Я вынула тетрадь из ранца. А вдруг моя «А» неправильная, но это не я испачкала доску.
К доске Нина Леонтьевна вызвала Петьку и еще одного мальчика — Вовку Худенко. Петька шел к доске, приволакивая одну желтую сандалию.
— Кто из вас? — Нина Леонтьевна стукнула указкой по столу.
Петька заплакал. Это был не он. Он снял очки, чтобы вытереть слезы, и я сразу отвернулась. Даже если бы это была я, то сейчас бы не призналась.
— Если вы не признаетесь, то сегодня ночью за вами приедет Черный Ворон, — пообещала им Нина Леонтьевна.
Ни Петька, ни Вовка Худенко не признавались.

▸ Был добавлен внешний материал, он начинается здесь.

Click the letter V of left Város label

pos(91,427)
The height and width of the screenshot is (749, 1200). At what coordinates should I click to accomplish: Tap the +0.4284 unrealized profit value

— Снимайте штаны! — Нина Леонтьевна подошла и дернула Вовку за пояс штанов. Я очень хорошо помню Вовку — маленького и худого, но еще лучше я помню его трусы до колен, над которыми мы потом смеялись уже всегда.
Петька не успел показать трусы. Его глаза прыгнули к ушам, и он свалился возле доски, вытянув желтые сандалии.
Нина Леонтьевна, в общем-то, не была отрицательным персонажем его истории.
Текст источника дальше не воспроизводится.